**DATASET EXTRACT:**
━━━━━━━━

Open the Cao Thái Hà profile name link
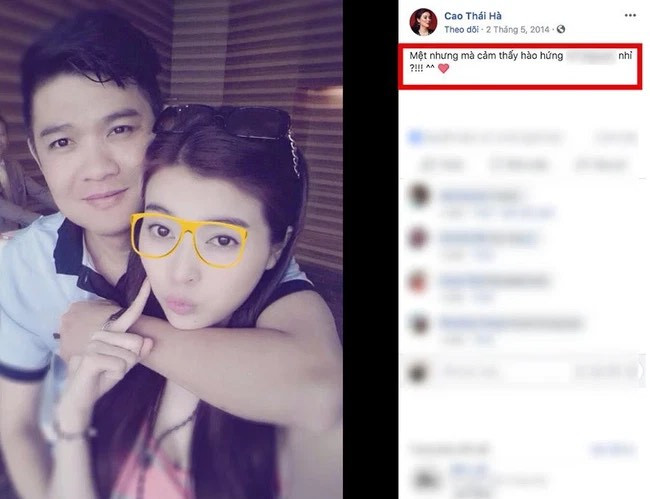The width and height of the screenshot is (650, 499). (473, 16)
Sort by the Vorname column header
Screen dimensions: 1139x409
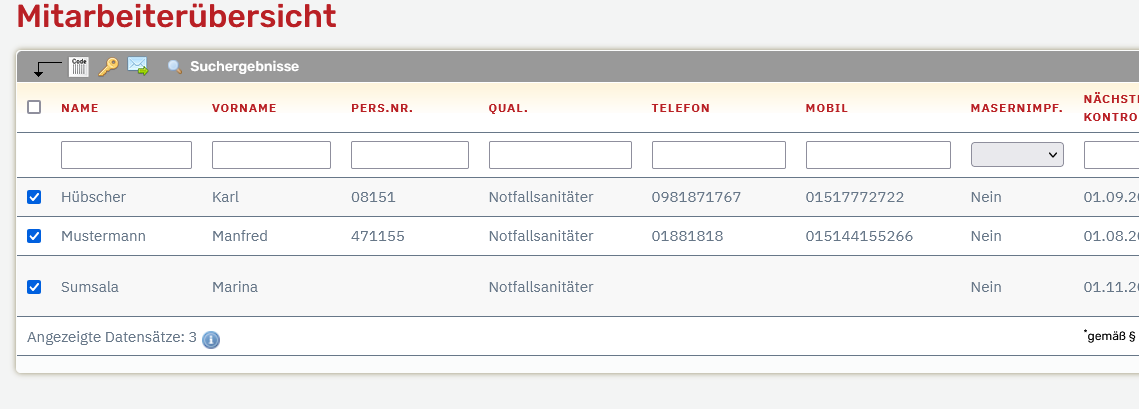(244, 108)
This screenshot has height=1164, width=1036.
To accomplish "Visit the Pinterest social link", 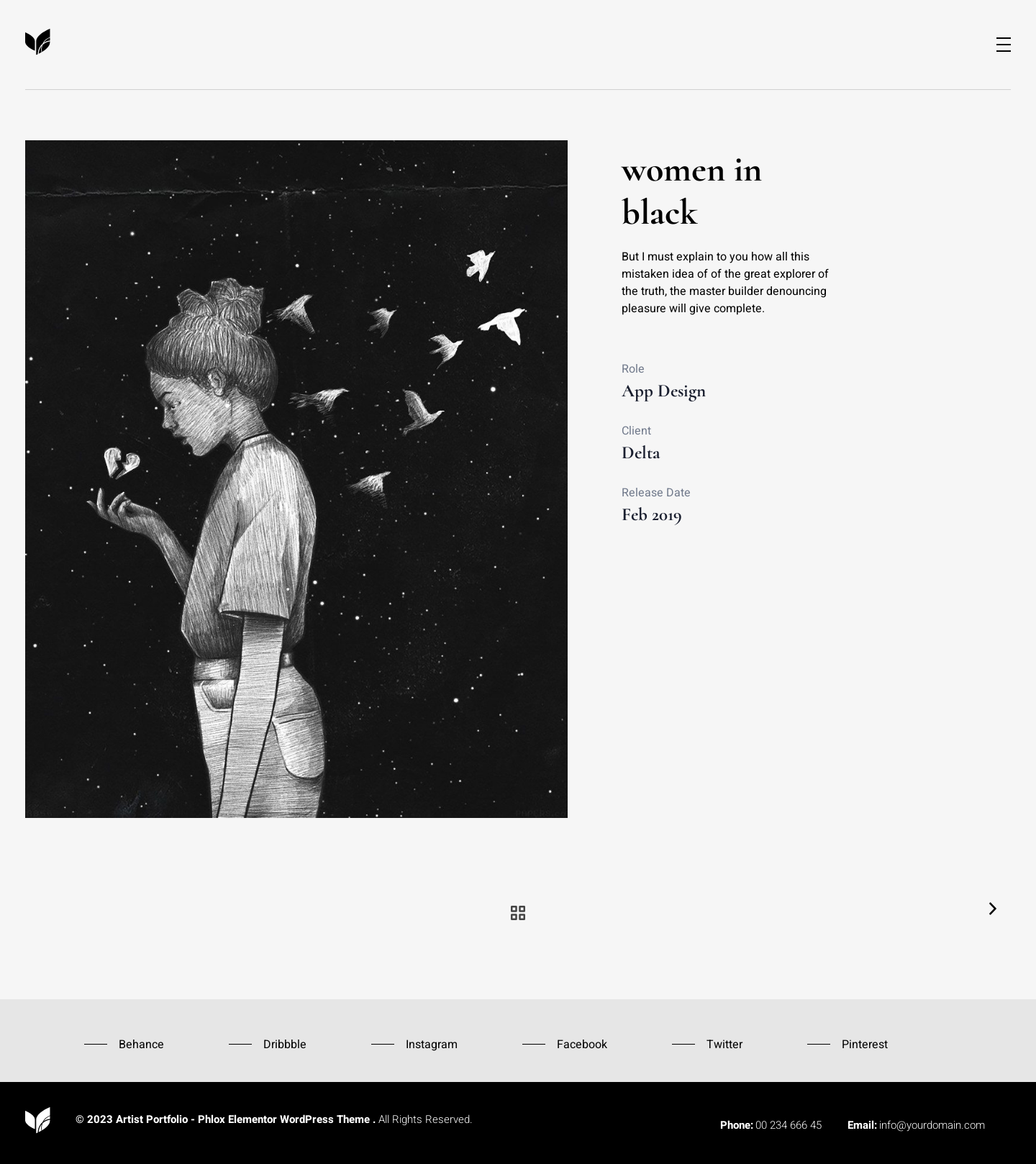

━━━━━━━━

**THE PROBLEM:** Format the lines from the one containing "Sort by the Vorname column header" up to and including the final line of the entries as a numbered list, omitting blank lines. Exclude the pictures from the output.

**CORRECT RESULT:**
1. Sort by the Vorname column header
2. Screen dimensions: 1139x409
3. (244, 108)
4. This screenshot has height=1164, width=1036.
5. To accomplish "Visit the Pinterest social link", 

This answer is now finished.